▶ _PROBLEM TO SOLVE_: Copy the rows below word for word, without the pictures.

▶ _GIVEN DATA_:
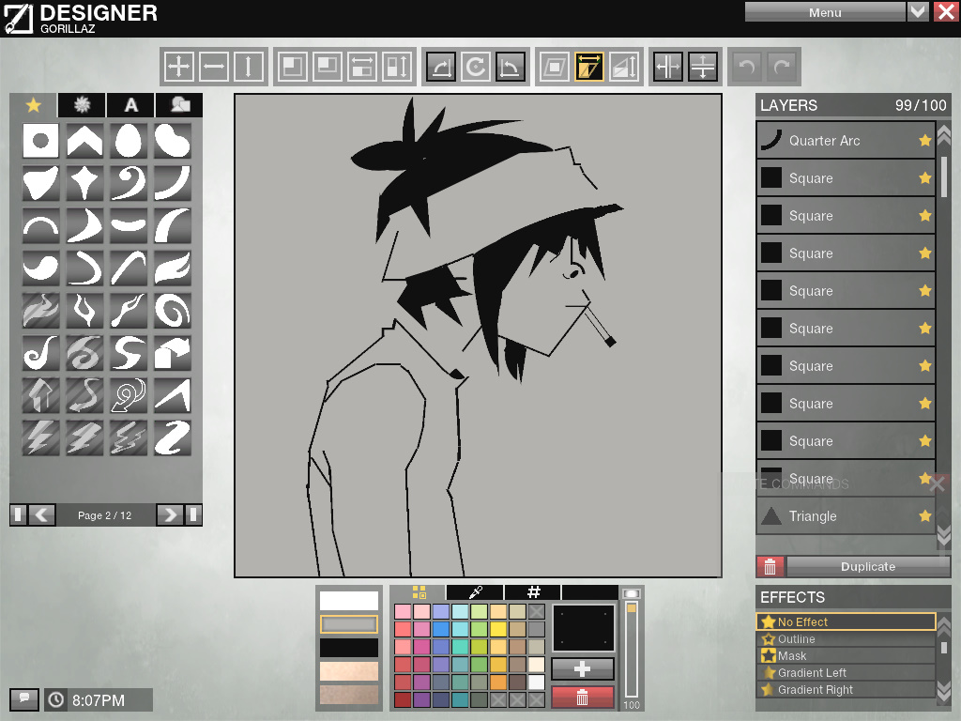The image size is (961, 721).
Task: Open the eyedropper color tab
Action: coord(475,592)
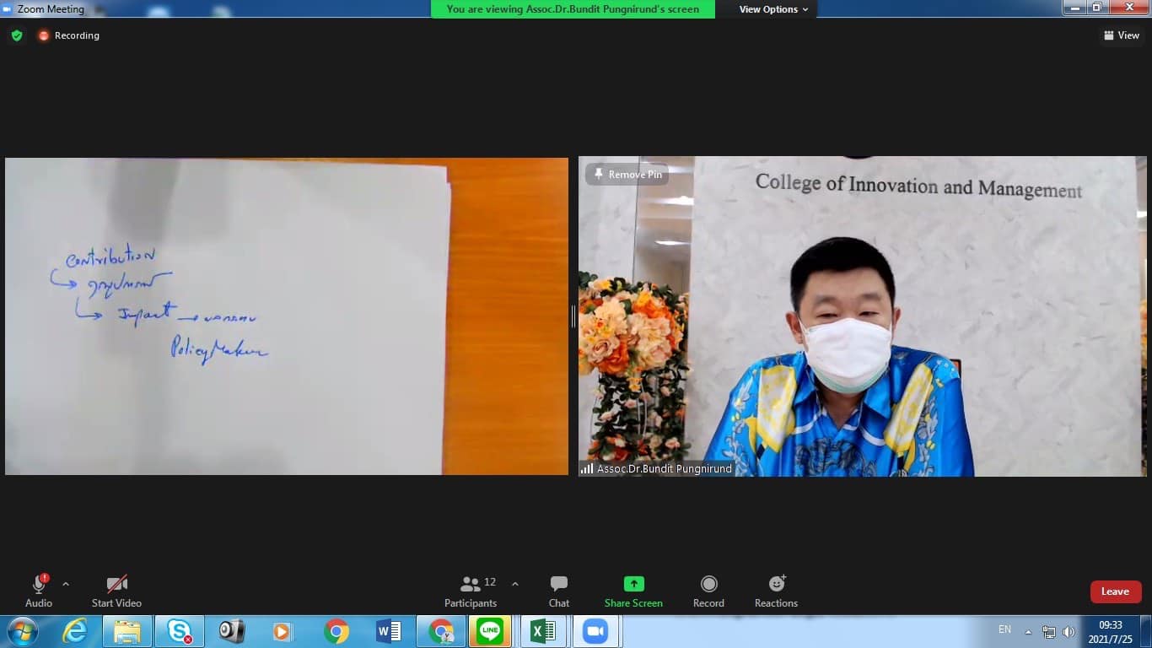Click the divider between shared screen and video

pos(573,316)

▶ _WRITTEN RESPONSE_:
The image size is (961, 721).
Task: Open the eyedropper color tab
Action: coord(475,592)
Click the divider between shared screen and video

pos(573,316)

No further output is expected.